Here at Queens Park Primary school we promote children’s curiosity and enable them to safely take risks and learn from first-hand experience. Our primary focus is to support the children to become fluent in mathematical understanding from the most basic level so that they can build upon their own understanding. We aim to enable our children to develop conceptual knowledge, recall of number facts and spot patterns and to apply this rapidly and accurately. We aim to promote children’s ability to reason through opportunities to discuss their thinking and understanding. We promote problem solving and learning through investigations.  

We use the NCTEM key principles for teaching mastery across the school. 

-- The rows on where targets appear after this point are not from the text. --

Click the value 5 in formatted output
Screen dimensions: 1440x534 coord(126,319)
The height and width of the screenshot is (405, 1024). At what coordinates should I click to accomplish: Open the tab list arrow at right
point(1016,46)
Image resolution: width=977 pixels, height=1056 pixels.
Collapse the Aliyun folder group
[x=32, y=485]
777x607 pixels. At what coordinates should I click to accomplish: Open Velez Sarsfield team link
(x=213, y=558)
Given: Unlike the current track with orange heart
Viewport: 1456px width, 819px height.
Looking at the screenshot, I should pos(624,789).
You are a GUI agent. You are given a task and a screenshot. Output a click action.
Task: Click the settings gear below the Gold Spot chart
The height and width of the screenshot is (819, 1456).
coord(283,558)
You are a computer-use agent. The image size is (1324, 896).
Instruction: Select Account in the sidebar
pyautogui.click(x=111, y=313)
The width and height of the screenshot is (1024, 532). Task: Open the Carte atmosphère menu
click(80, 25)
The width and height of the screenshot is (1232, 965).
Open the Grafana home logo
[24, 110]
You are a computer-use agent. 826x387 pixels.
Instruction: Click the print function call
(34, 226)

What is teaching for mastery? 

Mastering maths means pupils acquire a deep, long-term, secure and adaptable understanding of the subject. Achieving mastery means acquiring a solid enough understanding of the maths that has been taught to enable pupils to move on to more advanced materials. 

How do we do this at Queens Park?

We learn together… 


At Queens Park, where possible, the whole class is taught maths together and moves through topics and concepts at broadly the same pace. We spend more time on key topics and concepts to ensure learning is well developed and deeply embedded before moving on. We believe that all children can succeed in learning mathematics. The learning needs of individuals are addressed through careful scaffolding, questioning and appropriate rapid intervention where necessary, to provide the appropriate support and challenge. Same day intervention is used to support slower graspers and to address misconceptions. We challenge children by asking them to explore mathematical concepts in more depth, rather than accelerating to new challenges.


We use representations… 

We use the CPA (concrete, pictorial and abstract) approach to support out teaching of mathematics. The children are given concrete apparatus (things they can touch, hold and manipulate) and visual representations (things they can see) to help them visualise and internalise mathematical concepts. This allows them to access, conceptualise and solve problems. Through the use of these apparatus and representations, our pupils gain confidence as independent learners to use resources and solve problems. Here is more detail on the CPA approach: 

Concrete Representation: Children are first introduced to using objects. 

Pictorial Representation:  When a child has understood the ‘hands-on’ experience, they can now relate them to representations such as a diagram or picture. 

Abstract Representation:  The child is now capable of representing problems using mathematical notation. Without the ‘hands on’ and pictorial steps, this can be very hard for children to understand.